- PROBLEM TO WORK ON: Can you copy out all the items below, swapping each "Identify the location of" for "Find the position of" and keeping everything else the same?

Pixel coordinate grounding data
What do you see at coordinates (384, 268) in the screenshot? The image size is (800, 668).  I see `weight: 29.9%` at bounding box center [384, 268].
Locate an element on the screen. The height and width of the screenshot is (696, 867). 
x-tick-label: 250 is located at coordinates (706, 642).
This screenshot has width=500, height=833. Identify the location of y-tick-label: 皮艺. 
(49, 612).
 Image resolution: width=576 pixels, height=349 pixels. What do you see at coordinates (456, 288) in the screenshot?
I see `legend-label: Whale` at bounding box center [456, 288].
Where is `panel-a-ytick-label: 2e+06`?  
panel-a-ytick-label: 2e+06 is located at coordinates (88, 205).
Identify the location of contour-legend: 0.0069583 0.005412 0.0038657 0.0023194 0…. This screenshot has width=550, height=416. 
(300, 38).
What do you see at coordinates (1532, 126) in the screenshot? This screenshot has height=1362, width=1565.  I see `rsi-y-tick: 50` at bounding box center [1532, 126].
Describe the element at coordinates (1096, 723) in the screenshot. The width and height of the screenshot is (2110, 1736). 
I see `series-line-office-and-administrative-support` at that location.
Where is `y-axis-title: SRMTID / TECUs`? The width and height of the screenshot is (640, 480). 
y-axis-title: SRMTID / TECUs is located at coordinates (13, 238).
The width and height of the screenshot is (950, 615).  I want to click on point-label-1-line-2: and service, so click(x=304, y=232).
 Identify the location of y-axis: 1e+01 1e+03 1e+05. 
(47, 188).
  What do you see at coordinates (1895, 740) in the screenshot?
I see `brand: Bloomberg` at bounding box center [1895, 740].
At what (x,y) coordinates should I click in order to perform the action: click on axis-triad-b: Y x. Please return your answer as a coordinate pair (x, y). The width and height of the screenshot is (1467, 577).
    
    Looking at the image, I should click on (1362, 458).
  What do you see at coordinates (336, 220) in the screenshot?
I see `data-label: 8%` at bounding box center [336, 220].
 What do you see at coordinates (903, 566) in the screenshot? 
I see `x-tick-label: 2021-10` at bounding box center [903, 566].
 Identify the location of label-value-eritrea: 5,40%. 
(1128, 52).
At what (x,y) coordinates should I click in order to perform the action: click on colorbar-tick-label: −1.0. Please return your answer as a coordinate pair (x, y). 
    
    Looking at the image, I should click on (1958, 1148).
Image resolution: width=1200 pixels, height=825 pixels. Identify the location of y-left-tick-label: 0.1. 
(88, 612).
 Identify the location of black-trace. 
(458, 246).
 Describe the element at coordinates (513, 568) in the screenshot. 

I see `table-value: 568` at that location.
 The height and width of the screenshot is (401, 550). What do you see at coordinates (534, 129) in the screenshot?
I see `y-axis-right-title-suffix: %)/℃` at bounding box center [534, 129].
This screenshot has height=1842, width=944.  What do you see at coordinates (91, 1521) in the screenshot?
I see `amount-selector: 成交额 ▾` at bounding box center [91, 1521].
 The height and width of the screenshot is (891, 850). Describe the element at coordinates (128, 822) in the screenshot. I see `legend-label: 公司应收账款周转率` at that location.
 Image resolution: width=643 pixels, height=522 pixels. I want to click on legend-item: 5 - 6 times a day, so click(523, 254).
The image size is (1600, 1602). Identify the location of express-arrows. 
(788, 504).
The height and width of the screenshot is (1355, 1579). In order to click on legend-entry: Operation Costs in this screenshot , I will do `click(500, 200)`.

- EXERCISE OUTPUT:
What do you see at coordinates (384, 268) in the screenshot? The image size is (800, 668).  I see `weight: 29.9%` at bounding box center [384, 268].
Locate an element on the screen. The height and width of the screenshot is (696, 867). 
x-tick-label: 250 is located at coordinates (706, 642).
This screenshot has width=500, height=833. Find the position of y-tick-label: 皮艺. 
(49, 612).
 Image resolution: width=576 pixels, height=349 pixels. What do you see at coordinates (456, 288) in the screenshot?
I see `legend-label: Whale` at bounding box center [456, 288].
Where is `panel-a-ytick-label: 2e+06`?  
panel-a-ytick-label: 2e+06 is located at coordinates (88, 205).
Find the position of contour-legend: 0.0069583 0.005412 0.0038657 0.0023194 0…. This screenshot has width=550, height=416. 
(300, 38).
What do you see at coordinates (1532, 126) in the screenshot? This screenshot has height=1362, width=1565.  I see `rsi-y-tick: 50` at bounding box center [1532, 126].
Describe the element at coordinates (1096, 723) in the screenshot. The width and height of the screenshot is (2110, 1736). 
I see `series-line-office-and-administrative-support` at that location.
Where is `y-axis-title: SRMTID / TECUs`? The width and height of the screenshot is (640, 480). 
y-axis-title: SRMTID / TECUs is located at coordinates (13, 238).
The width and height of the screenshot is (950, 615).  I want to click on point-label-1-line-2: and service, so click(x=304, y=232).
 Find the position of y-axis: 1e+01 1e+03 1e+05. 
(47, 188).
  What do you see at coordinates (1895, 740) in the screenshot?
I see `brand: Bloomberg` at bounding box center [1895, 740].
At what (x,y) coordinates should I click in order to perform the action: click on axis-triad-b: Y x. Please return your answer as a coordinate pair (x, y). The width and height of the screenshot is (1467, 577).
    
    Looking at the image, I should click on (1362, 458).
  What do you see at coordinates (336, 220) in the screenshot?
I see `data-label: 8%` at bounding box center [336, 220].
 What do you see at coordinates (903, 566) in the screenshot? 
I see `x-tick-label: 2021-10` at bounding box center [903, 566].
 Find the position of label-value-eritrea: 5,40%. 
(1128, 52).
At what (x,y) coordinates should I click in order to perform the action: click on colorbar-tick-label: −1.0. Please return your answer as a coordinate pair (x, y). 
    
    Looking at the image, I should click on (1958, 1148).
Image resolution: width=1200 pixels, height=825 pixels. Find the position of y-left-tick-label: 0.1. 
(88, 612).
 Find the position of black-trace. 
(458, 246).
 Describe the element at coordinates (513, 568) in the screenshot. 

I see `table-value: 568` at that location.
 The height and width of the screenshot is (401, 550). What do you see at coordinates (534, 129) in the screenshot?
I see `y-axis-right-title-suffix: %)/℃` at bounding box center [534, 129].
This screenshot has height=1842, width=944.  What do you see at coordinates (91, 1521) in the screenshot?
I see `amount-selector: 成交额 ▾` at bounding box center [91, 1521].
 The height and width of the screenshot is (891, 850). Describe the element at coordinates (128, 822) in the screenshot. I see `legend-label: 公司应收账款周转率` at that location.
 Image resolution: width=643 pixels, height=522 pixels. I want to click on legend-item: 5 - 6 times a day, so click(523, 254).
The image size is (1600, 1602). Find the position of express-arrows. 
(788, 504).
The height and width of the screenshot is (1355, 1579). In order to click on legend-entry: Operation Costs in this screenshot , I will do `click(500, 200)`.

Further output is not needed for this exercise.